Re: "High-priced coastal homes have lower tax rates than inland Houses due to Prop 13, study finds," [News, Dec. 5]: The headline of your recent article on Proposition 13 seemed to have been written specifically to inflame readers on the "fairness" of Prop. 13. The article focused on a study done by the online real estate site Trulia, and concluded that Prop. 13 has caused coastal homeowners with higher home prices to have lower property tax rates than homeowners in lower-priced inland cities.
The problem is that's the wrong conclusion for the data. Prop. 13 guarantees that every homeowner is assessed at the same tax rate when purchasing their home - 1 percent of market value. The study looked at the "effective" tax rate, comparing the current market value to the tax liability. The study actually proves that Prop. 13 is doing exactly what it was meant to do - protect homeowners from volatile increases in their property tax bills.
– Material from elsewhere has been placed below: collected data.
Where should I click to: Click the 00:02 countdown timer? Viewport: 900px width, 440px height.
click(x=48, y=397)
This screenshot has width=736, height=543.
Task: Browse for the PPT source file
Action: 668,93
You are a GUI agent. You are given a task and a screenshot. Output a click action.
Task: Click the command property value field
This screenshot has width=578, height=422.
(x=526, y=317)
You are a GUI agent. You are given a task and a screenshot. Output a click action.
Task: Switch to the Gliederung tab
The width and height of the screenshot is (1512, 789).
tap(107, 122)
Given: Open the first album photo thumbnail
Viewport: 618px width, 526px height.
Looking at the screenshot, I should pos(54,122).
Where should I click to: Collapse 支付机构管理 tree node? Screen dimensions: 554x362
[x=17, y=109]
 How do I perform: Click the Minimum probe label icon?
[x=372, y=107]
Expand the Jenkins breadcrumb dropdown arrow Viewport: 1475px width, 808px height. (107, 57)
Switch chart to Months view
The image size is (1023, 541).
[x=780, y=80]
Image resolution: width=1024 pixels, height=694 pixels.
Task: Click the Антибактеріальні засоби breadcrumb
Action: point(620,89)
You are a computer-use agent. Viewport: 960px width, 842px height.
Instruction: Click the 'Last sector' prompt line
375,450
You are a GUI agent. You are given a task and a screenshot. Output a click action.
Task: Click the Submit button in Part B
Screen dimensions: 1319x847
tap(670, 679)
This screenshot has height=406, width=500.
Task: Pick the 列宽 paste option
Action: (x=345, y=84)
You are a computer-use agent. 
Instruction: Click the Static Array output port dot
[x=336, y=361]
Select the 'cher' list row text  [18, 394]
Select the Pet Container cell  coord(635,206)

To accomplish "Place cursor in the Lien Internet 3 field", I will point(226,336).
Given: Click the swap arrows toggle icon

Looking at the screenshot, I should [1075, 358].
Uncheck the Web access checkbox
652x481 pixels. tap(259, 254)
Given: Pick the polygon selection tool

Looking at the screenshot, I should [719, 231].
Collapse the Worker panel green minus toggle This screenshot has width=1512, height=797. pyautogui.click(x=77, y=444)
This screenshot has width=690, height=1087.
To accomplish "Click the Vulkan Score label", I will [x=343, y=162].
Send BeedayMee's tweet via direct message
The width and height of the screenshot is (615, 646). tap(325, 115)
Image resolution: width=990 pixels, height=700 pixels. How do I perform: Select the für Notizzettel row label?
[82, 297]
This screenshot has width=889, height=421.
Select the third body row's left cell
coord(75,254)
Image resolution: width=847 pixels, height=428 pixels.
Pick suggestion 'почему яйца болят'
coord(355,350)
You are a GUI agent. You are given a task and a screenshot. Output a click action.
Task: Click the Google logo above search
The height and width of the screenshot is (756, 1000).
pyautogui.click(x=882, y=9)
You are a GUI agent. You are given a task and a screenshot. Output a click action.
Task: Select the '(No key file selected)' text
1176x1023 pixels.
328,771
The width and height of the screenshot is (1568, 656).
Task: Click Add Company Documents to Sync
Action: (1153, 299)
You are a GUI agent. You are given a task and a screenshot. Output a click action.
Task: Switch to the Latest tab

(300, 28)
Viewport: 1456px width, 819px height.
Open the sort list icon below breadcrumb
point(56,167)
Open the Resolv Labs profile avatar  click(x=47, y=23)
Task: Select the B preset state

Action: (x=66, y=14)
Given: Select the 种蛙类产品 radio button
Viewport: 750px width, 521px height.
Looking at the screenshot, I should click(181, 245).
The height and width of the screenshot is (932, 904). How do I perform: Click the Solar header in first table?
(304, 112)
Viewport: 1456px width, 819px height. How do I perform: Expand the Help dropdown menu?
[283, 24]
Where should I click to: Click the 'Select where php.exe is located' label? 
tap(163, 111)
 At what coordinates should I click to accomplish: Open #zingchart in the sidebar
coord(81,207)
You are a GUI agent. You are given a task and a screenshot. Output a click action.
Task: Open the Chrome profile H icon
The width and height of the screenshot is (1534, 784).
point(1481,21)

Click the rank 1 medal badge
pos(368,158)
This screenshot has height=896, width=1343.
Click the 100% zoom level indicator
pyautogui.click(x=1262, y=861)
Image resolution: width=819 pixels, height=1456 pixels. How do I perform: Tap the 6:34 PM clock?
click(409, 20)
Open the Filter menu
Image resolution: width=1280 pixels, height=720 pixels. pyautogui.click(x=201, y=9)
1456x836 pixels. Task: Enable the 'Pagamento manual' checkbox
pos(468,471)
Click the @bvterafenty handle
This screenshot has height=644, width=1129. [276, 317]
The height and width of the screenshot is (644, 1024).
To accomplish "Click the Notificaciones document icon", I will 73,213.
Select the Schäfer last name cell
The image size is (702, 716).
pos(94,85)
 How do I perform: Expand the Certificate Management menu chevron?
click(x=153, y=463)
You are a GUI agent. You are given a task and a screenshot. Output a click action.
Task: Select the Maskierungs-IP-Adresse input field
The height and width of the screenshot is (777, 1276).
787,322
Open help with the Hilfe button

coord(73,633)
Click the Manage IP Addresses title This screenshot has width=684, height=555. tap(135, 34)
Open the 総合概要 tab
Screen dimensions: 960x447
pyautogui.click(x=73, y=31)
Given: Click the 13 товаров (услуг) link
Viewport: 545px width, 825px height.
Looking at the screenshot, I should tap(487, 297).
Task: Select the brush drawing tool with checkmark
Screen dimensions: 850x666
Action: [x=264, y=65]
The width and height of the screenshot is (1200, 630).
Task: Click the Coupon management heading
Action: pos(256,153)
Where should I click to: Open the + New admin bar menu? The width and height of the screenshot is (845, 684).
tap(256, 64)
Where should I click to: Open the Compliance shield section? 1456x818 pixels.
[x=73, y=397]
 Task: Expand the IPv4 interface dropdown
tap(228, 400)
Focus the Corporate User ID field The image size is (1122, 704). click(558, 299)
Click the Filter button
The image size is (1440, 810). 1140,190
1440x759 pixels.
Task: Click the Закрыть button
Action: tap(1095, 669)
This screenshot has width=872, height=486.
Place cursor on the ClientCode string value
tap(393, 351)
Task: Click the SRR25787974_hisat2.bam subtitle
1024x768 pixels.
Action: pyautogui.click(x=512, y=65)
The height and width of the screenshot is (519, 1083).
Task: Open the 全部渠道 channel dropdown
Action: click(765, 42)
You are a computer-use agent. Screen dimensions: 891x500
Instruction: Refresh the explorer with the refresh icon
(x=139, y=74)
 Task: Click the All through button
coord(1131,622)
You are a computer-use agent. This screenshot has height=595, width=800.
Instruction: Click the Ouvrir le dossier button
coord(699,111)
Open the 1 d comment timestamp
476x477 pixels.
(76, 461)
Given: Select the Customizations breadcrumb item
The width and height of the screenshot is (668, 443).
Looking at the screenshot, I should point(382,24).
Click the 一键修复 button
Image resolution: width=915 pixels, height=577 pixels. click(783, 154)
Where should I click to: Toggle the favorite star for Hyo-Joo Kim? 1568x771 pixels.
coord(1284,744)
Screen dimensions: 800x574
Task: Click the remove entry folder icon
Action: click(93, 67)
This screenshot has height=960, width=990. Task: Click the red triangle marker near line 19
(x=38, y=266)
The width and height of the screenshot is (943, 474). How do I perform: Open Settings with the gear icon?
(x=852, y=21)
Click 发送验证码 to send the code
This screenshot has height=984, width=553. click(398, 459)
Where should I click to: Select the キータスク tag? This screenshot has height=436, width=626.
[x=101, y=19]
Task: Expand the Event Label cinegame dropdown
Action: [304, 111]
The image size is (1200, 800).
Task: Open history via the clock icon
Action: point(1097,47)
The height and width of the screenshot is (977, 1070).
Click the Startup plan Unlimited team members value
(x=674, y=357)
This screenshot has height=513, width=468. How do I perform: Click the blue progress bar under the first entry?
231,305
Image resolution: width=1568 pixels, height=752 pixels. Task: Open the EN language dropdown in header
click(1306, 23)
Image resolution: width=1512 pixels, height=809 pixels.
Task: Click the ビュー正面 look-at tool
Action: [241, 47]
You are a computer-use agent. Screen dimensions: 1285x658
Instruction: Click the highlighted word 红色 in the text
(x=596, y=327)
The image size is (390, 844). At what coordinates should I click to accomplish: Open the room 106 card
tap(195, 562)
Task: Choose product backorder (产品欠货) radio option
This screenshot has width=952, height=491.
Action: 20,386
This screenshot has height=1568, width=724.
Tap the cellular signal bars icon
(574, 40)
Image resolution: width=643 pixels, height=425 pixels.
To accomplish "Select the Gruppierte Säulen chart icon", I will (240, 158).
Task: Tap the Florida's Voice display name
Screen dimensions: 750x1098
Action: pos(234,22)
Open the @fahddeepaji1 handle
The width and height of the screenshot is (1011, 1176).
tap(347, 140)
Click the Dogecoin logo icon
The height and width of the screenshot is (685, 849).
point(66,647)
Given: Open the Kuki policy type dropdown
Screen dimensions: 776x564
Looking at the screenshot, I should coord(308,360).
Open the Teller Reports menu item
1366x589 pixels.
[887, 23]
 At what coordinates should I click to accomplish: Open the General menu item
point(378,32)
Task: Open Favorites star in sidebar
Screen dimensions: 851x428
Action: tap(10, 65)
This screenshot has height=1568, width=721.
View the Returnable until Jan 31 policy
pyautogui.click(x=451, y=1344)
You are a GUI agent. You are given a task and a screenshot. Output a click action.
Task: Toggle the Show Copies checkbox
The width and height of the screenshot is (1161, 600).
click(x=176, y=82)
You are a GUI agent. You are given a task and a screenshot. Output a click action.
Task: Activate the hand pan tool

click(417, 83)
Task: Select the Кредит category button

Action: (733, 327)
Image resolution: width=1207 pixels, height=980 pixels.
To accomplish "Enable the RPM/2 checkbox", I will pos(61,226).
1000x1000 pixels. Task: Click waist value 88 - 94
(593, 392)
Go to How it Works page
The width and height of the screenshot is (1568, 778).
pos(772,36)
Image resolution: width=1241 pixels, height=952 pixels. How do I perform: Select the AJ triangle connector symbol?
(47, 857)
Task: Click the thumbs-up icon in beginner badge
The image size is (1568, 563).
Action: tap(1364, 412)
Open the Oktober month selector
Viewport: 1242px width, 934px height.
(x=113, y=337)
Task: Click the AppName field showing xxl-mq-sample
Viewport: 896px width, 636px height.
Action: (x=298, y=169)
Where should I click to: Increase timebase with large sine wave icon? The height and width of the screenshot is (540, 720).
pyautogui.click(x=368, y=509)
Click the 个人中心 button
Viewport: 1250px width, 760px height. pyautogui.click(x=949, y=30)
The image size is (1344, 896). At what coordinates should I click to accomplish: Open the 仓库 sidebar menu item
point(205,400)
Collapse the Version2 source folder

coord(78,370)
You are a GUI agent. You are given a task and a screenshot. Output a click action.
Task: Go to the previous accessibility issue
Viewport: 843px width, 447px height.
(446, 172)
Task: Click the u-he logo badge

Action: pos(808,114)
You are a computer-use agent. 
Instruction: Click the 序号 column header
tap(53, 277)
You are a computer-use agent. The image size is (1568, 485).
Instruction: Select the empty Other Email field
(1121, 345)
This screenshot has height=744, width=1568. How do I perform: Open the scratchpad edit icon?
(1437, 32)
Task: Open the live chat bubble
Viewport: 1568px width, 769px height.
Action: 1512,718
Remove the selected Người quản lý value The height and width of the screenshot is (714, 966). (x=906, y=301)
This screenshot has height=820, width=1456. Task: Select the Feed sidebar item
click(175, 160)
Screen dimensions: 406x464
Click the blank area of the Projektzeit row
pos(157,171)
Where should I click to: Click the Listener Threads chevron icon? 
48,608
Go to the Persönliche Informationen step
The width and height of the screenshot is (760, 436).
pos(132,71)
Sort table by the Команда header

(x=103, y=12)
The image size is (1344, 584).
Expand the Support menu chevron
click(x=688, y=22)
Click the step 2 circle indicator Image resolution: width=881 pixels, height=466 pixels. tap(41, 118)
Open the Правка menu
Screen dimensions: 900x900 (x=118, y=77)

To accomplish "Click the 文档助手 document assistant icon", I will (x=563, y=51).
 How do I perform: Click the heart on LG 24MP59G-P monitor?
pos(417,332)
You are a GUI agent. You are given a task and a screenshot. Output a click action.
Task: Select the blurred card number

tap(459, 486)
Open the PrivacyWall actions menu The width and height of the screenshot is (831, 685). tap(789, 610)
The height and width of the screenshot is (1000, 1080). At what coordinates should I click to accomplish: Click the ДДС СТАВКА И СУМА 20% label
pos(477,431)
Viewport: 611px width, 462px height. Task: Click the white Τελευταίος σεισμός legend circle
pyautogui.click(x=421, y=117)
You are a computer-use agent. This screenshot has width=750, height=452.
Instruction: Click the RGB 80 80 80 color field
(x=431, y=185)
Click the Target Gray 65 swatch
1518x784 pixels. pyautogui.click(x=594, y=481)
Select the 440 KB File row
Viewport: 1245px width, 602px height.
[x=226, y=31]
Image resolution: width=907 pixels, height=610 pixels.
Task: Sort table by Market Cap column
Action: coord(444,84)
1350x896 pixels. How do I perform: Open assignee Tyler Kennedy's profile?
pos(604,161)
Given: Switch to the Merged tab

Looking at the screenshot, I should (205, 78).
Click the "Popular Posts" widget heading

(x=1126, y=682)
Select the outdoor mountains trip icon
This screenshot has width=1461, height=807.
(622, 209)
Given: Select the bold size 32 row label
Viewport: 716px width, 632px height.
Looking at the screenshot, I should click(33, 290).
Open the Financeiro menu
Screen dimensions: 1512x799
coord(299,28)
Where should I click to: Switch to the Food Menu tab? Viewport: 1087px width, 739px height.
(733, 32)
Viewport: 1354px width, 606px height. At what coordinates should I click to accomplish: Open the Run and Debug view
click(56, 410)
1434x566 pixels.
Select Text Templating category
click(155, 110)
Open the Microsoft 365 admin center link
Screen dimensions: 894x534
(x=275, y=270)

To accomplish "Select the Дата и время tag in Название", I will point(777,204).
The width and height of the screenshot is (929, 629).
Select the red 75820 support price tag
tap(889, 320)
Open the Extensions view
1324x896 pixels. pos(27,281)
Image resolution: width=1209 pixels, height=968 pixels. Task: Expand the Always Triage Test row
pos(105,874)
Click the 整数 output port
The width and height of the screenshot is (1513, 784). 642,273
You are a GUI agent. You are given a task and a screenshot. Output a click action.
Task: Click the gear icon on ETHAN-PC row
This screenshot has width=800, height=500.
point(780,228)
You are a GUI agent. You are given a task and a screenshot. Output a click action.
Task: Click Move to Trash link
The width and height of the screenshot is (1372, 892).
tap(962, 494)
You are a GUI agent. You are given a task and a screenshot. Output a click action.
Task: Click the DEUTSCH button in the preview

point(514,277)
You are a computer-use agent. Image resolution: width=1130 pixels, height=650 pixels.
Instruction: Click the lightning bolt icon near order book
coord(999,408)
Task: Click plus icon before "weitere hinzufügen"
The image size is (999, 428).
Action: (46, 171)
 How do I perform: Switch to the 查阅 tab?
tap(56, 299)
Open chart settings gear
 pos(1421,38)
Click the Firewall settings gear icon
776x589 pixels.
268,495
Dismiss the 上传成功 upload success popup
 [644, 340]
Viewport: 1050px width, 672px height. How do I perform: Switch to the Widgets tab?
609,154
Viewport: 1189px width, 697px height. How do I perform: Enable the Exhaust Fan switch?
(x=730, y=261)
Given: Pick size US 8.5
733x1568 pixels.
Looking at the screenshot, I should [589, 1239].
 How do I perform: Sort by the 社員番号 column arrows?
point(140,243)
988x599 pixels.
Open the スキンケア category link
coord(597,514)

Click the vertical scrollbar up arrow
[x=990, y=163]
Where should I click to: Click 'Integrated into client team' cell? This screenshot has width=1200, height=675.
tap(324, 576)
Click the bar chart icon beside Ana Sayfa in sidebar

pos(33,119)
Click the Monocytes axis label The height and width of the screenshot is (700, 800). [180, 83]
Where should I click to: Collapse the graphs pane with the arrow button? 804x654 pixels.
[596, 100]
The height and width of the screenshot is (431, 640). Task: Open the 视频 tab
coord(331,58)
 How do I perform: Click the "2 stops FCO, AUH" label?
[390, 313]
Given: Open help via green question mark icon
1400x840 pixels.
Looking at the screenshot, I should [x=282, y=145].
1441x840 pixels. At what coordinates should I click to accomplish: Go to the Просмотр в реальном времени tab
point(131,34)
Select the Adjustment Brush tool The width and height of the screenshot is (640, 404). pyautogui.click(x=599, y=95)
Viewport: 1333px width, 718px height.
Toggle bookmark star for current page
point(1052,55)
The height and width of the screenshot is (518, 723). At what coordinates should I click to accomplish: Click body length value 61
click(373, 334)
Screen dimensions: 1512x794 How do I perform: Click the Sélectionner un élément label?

The article stated that "most" homeowners benefit from Prop. 13. Not true. All homeowners in California, whether their home was purchased in 1978 or yesterday, are protected under Prop. 13. Every home purchased has its tax rate set at 1 percent of the initial market value, and homeowners have the stability of knowing that any annual increase will be capped at 2 percent. Imagine having to wonder every year how much property tax you owe based on a subjective evaluation of a county assessor. Of course, the longer someone stays in their home, the lower their "effective" tax rate will be in comparison to market value.
Prop. 13 has also created the most stable source of revenue for local government, stopping the volatility of market values from affecting the flow of property tax revenue to cities to fund vital local services. The report of the Commission on the 21st Century Economy states that Prop. 13 has helped create "the most stable of major state and local revenue sources." During the downturn of 2008, cities all over California watched as their sales tax revenue plummeted. Because of Prop. 13, property tax revenue was a stable source on which local governments could rely.
California taxpayers need to be watchful over the next few years. We are already some of the highest taxed individuals in the nation. Sacramento's appetite for more spending will require more of our hard-earned dollars. All homeowners need to stand together to protect Prop. 13.